WHAT YOU WILL DO. Using the records below, write out again exactly the lines that begin at the line containing "Invertoare solare (115, 129)" and end at the line containing "福建学习平台 (1658, 67)", and no other lines.
==== EXERCISE DATA
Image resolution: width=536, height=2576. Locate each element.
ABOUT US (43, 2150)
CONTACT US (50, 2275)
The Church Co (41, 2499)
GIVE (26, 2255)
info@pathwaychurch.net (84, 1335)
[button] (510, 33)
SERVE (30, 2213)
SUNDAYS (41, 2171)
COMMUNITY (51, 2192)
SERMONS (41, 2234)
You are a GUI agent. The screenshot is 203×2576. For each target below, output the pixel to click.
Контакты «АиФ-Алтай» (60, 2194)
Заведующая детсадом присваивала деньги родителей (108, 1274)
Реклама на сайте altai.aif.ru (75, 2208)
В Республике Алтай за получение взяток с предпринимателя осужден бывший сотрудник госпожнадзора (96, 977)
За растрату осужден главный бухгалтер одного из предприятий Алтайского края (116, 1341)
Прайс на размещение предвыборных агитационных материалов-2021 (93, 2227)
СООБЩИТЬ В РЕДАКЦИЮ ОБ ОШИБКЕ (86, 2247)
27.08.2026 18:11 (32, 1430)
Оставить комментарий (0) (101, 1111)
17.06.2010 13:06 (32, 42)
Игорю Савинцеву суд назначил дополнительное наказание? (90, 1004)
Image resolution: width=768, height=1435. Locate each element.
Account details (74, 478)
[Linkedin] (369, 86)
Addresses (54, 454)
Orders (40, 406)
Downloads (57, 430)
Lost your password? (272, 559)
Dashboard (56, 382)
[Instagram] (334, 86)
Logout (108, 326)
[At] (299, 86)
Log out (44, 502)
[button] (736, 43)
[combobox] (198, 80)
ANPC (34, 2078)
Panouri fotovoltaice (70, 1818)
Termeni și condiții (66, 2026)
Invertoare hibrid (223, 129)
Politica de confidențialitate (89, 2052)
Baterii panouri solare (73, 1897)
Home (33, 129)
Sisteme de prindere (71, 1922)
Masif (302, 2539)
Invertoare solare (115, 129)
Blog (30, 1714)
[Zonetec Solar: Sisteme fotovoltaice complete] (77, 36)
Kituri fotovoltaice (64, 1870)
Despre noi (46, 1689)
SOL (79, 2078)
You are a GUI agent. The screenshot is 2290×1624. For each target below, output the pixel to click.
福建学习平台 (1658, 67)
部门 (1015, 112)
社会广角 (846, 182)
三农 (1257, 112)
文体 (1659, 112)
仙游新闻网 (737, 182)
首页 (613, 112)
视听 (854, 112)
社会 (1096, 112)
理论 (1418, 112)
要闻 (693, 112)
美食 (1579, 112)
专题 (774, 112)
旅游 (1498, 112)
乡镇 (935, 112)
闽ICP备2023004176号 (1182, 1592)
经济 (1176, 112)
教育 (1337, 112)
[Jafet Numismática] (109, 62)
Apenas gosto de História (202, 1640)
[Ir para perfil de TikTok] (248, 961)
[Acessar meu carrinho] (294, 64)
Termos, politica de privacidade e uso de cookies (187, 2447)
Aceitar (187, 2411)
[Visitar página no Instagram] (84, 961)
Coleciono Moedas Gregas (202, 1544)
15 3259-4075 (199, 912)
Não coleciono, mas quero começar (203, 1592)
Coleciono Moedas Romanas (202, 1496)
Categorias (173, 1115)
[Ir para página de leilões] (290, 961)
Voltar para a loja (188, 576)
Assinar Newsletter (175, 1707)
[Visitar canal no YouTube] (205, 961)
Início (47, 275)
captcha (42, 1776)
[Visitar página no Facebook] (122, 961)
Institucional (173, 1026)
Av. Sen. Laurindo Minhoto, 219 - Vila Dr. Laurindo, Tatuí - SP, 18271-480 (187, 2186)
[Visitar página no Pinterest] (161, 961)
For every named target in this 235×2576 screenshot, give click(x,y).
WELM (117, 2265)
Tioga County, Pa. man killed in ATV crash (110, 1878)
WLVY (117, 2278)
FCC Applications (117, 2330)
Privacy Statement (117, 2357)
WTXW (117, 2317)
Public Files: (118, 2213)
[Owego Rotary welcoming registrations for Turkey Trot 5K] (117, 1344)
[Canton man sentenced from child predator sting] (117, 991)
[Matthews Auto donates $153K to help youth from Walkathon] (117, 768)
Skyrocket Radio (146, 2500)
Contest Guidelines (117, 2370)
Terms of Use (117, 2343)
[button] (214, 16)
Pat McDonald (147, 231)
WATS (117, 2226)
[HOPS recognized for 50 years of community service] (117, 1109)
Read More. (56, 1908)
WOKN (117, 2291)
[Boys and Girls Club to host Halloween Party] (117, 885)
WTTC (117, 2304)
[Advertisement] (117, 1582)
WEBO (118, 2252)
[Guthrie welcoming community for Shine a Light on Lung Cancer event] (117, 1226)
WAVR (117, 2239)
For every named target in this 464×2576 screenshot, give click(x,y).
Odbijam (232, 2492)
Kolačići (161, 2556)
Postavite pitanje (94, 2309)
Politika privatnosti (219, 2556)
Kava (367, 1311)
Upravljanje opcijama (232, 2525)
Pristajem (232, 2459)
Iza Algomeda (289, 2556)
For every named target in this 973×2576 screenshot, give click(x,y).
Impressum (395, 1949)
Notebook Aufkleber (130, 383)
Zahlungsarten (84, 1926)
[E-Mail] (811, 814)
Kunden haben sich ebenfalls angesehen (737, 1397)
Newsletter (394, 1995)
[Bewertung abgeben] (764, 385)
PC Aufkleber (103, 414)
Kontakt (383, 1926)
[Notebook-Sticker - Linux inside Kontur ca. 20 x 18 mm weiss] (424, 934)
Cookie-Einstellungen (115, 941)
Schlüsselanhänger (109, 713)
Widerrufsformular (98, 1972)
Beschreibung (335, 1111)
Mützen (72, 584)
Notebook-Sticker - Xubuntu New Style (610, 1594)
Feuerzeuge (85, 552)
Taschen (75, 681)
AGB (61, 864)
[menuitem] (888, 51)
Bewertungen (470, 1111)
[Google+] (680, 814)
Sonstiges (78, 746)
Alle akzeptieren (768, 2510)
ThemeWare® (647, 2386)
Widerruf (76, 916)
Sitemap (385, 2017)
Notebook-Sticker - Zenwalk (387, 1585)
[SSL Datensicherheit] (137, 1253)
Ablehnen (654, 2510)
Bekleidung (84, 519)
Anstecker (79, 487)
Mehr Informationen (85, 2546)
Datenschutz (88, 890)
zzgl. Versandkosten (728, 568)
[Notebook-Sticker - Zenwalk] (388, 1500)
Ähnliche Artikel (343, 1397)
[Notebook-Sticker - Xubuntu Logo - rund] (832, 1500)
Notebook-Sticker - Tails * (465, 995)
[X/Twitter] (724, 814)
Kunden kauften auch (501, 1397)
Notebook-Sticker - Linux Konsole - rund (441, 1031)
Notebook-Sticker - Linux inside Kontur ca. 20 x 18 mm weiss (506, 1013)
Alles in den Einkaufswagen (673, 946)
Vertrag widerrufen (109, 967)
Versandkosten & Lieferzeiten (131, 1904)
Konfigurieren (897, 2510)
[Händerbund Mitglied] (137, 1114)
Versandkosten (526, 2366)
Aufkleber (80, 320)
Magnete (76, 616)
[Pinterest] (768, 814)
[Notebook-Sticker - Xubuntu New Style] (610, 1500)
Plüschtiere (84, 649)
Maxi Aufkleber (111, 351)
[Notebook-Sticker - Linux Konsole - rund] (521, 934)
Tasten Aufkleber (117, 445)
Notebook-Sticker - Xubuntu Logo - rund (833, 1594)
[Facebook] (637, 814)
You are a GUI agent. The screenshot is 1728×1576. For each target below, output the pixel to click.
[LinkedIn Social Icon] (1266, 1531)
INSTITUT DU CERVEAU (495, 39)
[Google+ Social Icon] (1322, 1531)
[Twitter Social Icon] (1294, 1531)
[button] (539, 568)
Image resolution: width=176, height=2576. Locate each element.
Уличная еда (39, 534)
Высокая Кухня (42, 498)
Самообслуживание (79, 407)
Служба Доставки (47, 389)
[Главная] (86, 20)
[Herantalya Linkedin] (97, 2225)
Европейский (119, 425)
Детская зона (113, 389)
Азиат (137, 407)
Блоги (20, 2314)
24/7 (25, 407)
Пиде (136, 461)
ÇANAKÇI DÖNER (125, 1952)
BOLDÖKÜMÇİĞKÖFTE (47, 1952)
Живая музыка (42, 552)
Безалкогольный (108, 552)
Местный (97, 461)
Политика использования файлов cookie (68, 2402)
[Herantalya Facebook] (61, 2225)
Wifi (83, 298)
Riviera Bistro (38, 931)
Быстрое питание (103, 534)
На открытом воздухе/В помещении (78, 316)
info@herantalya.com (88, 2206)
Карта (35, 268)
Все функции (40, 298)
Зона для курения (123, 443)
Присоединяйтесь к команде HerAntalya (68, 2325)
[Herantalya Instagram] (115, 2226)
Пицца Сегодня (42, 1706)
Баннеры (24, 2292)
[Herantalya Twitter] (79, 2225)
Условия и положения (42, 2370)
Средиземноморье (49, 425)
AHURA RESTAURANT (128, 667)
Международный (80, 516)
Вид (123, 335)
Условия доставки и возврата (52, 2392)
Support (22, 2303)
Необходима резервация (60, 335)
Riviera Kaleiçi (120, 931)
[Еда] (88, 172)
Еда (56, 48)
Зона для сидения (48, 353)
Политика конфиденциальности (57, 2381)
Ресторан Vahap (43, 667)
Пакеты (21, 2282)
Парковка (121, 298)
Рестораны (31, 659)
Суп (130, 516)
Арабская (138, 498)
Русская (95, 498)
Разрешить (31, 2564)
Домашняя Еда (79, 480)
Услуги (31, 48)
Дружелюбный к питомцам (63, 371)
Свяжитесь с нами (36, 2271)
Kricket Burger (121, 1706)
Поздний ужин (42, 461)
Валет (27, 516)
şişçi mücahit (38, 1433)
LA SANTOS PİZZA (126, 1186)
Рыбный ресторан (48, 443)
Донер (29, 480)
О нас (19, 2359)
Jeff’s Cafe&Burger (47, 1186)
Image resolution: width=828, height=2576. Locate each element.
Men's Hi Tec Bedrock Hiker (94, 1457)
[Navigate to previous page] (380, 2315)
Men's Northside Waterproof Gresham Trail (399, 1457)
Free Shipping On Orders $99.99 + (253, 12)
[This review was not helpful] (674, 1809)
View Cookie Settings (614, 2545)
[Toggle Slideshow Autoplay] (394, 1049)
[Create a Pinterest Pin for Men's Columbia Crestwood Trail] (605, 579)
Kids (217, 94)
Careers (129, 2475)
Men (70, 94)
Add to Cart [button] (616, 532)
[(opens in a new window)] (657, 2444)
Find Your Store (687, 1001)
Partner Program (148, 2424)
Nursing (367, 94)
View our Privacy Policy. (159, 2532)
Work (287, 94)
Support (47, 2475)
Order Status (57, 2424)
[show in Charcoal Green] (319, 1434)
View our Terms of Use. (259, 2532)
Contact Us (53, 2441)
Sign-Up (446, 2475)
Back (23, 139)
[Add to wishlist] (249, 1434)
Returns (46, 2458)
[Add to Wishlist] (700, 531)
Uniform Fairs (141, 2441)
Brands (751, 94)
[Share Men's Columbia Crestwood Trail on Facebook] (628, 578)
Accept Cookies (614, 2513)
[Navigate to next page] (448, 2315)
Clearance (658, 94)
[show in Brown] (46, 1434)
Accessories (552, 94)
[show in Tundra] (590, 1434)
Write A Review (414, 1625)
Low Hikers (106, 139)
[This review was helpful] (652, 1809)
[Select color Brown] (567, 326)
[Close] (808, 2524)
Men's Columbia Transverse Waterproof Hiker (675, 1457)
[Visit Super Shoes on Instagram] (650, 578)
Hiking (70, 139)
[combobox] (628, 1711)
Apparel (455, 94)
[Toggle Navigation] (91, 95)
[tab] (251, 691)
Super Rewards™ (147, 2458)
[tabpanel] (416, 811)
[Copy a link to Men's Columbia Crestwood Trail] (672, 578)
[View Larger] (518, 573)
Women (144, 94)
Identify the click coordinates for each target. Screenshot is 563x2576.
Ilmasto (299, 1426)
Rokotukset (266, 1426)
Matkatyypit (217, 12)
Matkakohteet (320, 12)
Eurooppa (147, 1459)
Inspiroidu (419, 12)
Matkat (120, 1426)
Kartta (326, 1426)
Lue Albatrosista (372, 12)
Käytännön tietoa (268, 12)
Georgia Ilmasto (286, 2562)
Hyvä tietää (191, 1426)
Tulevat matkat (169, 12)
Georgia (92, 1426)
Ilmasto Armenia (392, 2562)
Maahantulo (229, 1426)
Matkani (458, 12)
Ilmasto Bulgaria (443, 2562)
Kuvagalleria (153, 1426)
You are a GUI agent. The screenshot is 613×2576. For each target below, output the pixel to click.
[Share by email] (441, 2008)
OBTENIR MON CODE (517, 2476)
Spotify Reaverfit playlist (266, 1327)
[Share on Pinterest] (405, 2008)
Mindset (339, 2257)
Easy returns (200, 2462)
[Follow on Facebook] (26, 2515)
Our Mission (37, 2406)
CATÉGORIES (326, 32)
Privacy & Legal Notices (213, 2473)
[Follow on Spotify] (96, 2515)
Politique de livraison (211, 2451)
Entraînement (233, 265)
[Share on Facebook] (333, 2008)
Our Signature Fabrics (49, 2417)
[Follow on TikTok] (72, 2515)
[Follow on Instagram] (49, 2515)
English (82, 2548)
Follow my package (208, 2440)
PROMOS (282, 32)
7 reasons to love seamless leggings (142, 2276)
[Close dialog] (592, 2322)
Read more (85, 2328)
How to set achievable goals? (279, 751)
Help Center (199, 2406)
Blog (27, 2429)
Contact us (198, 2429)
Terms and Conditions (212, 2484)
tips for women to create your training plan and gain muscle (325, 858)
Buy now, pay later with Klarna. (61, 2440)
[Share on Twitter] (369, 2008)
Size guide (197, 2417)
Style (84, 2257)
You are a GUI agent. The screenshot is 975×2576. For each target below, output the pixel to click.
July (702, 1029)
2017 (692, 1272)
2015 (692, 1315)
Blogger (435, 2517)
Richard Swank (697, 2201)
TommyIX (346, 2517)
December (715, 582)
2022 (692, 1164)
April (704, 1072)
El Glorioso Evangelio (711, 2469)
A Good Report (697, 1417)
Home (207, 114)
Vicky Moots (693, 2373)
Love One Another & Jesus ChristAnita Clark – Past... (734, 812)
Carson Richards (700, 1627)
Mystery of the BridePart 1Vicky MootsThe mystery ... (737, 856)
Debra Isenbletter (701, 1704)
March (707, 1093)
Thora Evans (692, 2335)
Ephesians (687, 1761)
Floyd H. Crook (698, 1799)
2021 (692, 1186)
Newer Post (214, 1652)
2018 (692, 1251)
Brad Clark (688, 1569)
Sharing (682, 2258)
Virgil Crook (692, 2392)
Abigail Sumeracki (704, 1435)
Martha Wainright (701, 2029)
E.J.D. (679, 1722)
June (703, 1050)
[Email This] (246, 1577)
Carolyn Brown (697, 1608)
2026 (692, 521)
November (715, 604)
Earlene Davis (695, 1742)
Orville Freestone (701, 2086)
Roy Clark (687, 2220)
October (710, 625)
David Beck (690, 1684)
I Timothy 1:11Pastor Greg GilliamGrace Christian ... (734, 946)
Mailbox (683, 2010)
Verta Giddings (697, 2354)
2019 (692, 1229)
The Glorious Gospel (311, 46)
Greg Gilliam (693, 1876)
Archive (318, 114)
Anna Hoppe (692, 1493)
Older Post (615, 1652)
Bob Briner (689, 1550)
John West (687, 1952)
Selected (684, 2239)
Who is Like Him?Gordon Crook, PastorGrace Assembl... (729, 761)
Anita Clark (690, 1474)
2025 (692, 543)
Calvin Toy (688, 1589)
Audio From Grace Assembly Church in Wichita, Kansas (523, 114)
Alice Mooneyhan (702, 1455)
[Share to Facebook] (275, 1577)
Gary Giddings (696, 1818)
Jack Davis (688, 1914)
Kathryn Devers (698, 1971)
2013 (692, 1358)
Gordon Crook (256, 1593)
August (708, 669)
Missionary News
========
TASK OUTPUT.
Invertoare solare (115, 129)
Blog (30, 1714)
[Zonetec Solar: Sisteme fotovoltaice complete] (77, 36)
Kituri fotovoltaice (64, 1870)
Despre noi (46, 1689)
SOL (79, 2078)
You are a GUI agent. The screenshot is 2290×1624. For each target below, output the pixel to click.
福建学习平台 (1658, 67)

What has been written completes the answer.